• Brano riportato
***

«Il passaggio dell'istituto tecnico industriale e professionale Leonardo da Vinci dal Comune di Firenze allo Stato è impossibile». E' quanto sostiene il consigliere di Forza Italia Massimo Pieri. «La variazione del titolo V della Costituzione - ha spiegato l'esponente del centrodestra - fortemente voluta nel marzo 2001 solo dal centrosinistra, relativamente all'istruzione, ha riservato allo Stato esclusivamente gli obbiettivi ed i curricula scolastici, mentre ha demandato alle Regioni l'organizzazione ed in prospettiva, come ha confermato pure la Corte Costituzionale, su ricorso della Regione Emilia, con sentenza n.
13/04 e come sancito dall'articolo 28 comma 4 del D.LGS. n. 226/05, scritto sotto dettatura delle Regioni "rosse", pure il personale (mancano solo i decreti attuativi che le Regioni devono emanare), similmente a come accade per la sanità. In conseguenza di ciò gli unici referenti cui chiedere cospicue risorse, per permettere a questo storico ed importante istituto fiorentino di continuare ad erogare un servizio di sempre migliore qualità e quantità, sono la Regione e la Provincia, poiché la manutenzione delle scuole superiori è di competenza di quest'ultima.

***

• Dati raccolti
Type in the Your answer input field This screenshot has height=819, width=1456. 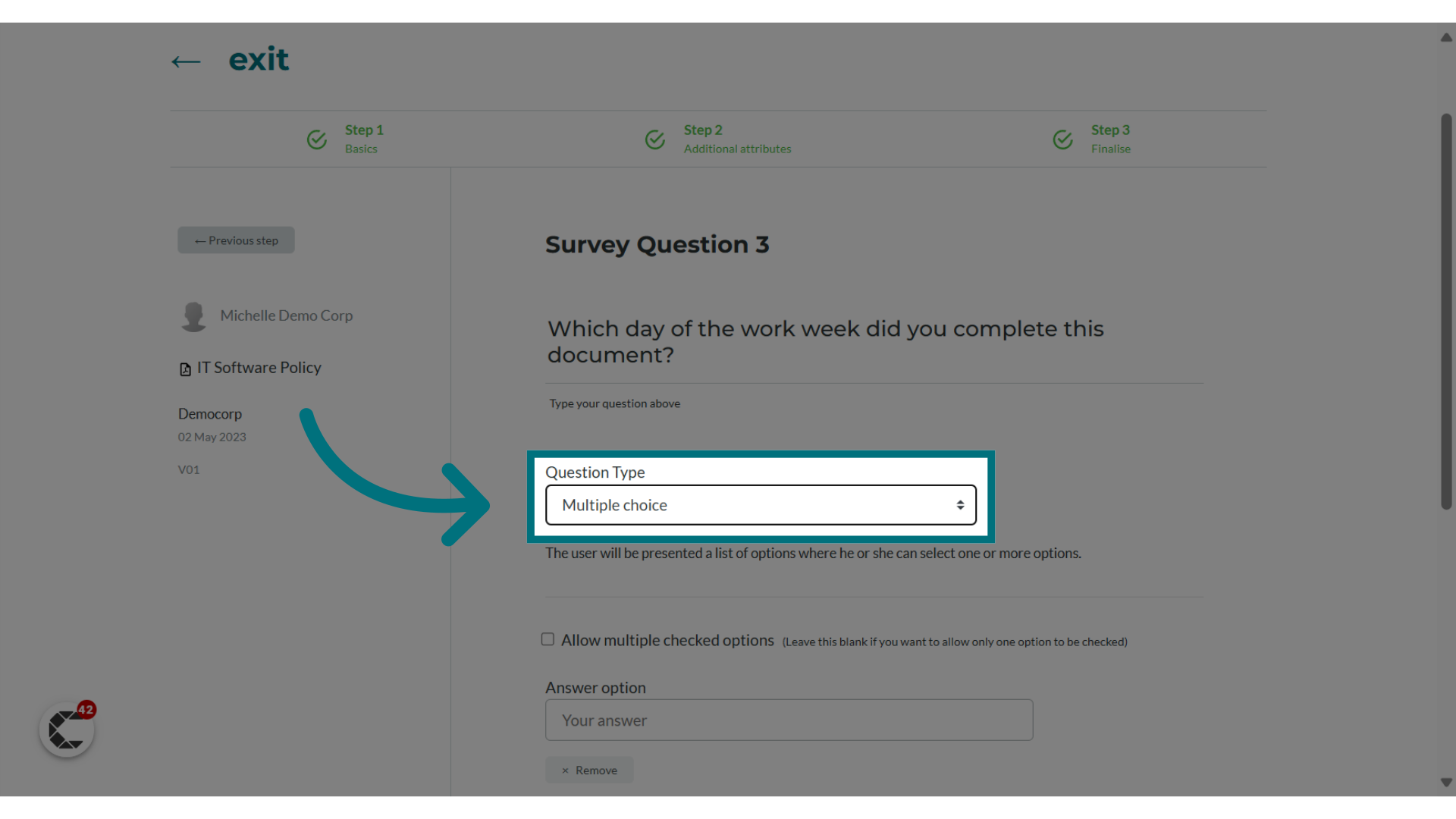pyautogui.click(x=789, y=720)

***

• Da fare
a) Secondo il brano sull'istituto Leonardo da Vinci, di quale ente è competenza la manutenzione delle scuole superiori?
b) Scrivi il seguito del brano sul passaggio dell'istituto Leonardo da Vinci allo Stato, riprendendo subito dopo la sua ultima frase.

• Soluzioni degli esercizi
a) Della Provincia.

b)
Oltre questo - ha concluso Massimo Pieri - è necessario che il Comune, per incamerare ulteriori finanziamenti per il Leonardo da Vinci, stipuli delle convenzioni con i Comuni della provincia, come per l'ATAF, affinché contribuiscano in proporzione al numero degli studenti residenti nei loro comuni che frequentano l'istituto stesso. Pare quindi strano che il Comune di Firenze chieda, proprio ora, l'intervento dello Stato che, come detto, non ci può essere, per risolvere i problemi del costo e del rilancio di questa scuola e non l'abbia invece chiesto ai tempi dei governi dell'Ulivo, ante variazione titolo V della Costituzione, quando ciò sarebbe stato possibile.
Eppure questi fatti, specie l'ex sottosegretario all'istruzione ed ora vicesindaco Giuseppe Matulli, dovrebbe ben saperli, a meno l'amministrazione comunale, per nascondere la propria incapacità, mancanza di strategia e visione prospettica, anche di questo, non voglia incolpare il governo Berlusconi».(mr)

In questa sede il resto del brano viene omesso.